Emmanuel Macron a échoué dans son pari. Trois semaines après la claque des élections européennes et l’annonce d’une dissolution surprise, le premier tour des législatives est une nouvelle défaite pour le camp présidentiel. Le Rassemblement national est arrivé en tête (33,5% des voix) ce dimanche devant le Nouveau Front populaire (28,5%) et le bloc centriste (22,1%). Le RN aura-t-il la majorité absolue dimanche prochain ? On en parle avec Benjamin Morel, docteur en sciences politiques de l’ENS Paris-Saclay et maître de conférences à Paris-Panthéon-Assas.

Quelle est la première leçon du premier tour ?

Ce premier tour est une nette victoire du RN qui est en tête et bat son record en termes de voix pour un premier tour. Mais ce n’est pas une victoire « chaotique » comme aux européennes, car la gauche n’est pas si loin. Ce qui est assez frappant, ce ne sont pas tant les résultats globaux, mais le caractère écrasant dans certaines circonscriptions, avec de nombreux élus RN au premier tour (au moins 37). Certaines personnalités politiques nationales se retrouvent également en difficulté, comme François Hollande, Olivier Marleix, François Ruffin, ou encore Fabien Roussel qui est déjà éliminé.

Ceci est d’autant plus notable que normalement, lors des élections législatives, il y a une démobilisation des électeurs défaits à la présidentielle, ce qui profite au camp vainqueur. Mais cette fois, la vague RN a lieu alors que la participation est très forte. Cela montre qu’il y a une véritable poussée du RN dans le pays. Et même s’ils n’obtiennent pas la majorité absolue dimanche prochain, ils disposeront d’une forte légitimité avec plus de 12 millions de voix.

L’appel au « retrait républicain » pour battre le RN peut-il changer la donne ?

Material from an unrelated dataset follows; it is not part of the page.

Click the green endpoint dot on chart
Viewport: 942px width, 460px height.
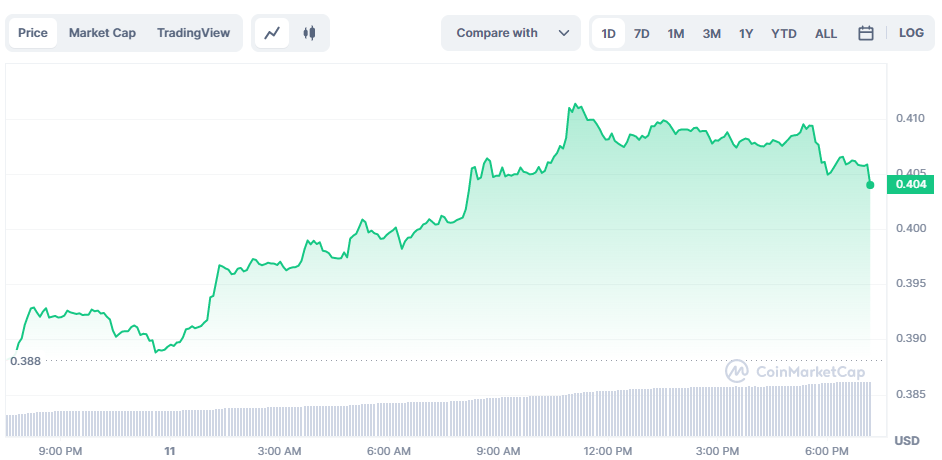click(x=870, y=185)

La gauche s’en sort très bien dans les grandes villes, mais à première vue pas aussi bien dans les zones rurales, périurbaines, où la majorité ne s’en sort pas si mal. On peut penser que le transfert des voix de gauche vers la majorité sera meilleur que l’inverse. Car l’électorat centriste peut avoir peur de Jean-Luc Mélenchon, il peut y avoir un effet repoussoir de certaines personnalités LFI et donc du NFP à droite et au centre. D’autant que Jordan Bardella a tenté de leur parler pendant la campagne en abandonnant ses mesures trop coûteuses comme la réforme des retraites. Si repli il y a, il n’est pas sûr que les consignes de vote soient vraiment respectées. En revanche, de l’autre côté, l’électorat de gauche devrait s’unir pour battre le RN.

Cette élection marque-t-elle la fin du macronisme ?

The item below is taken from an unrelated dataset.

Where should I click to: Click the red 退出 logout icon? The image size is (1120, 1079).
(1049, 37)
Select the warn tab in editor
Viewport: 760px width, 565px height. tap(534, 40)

Il y a un double échec d’Emmanuel Macron. D’abord, on ne peut plus vraiment parler de macronisme, car l’ancienne majorité ne répond plus à Emmanuel Macron depuis la dissolution. Il y a ceux qui suivent Attal, d’autres Edouard Philippe… Certains ont largué les amarres et en cas de cohabitation, Emmanuel Macron n’aura plus beaucoup de troupes avec lui, il apparaît déjà très isolé.

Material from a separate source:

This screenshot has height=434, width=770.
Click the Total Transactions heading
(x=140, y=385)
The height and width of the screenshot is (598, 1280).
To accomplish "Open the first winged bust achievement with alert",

Par ailleurs, l’arrivée du macronisme avait conduit à la fin de la bipolarisation : le bloc central, qui n’avait pas assez de poids démographique, avait réussi à gagner du terrain à gauche et à droite dans la dynamique de la présidentielle de 2017 pour devenir majoritaire. Mais désormais, il se trouve trop faible. C’est la fin du macronisme car le bloc central est écrasé, une nouvelle fois pris en étau entre le bloc droite-extrême droite et la gauche unie. Emmanuel Macron aura lui-même refermé la parenthèse qu’il avait ouverte.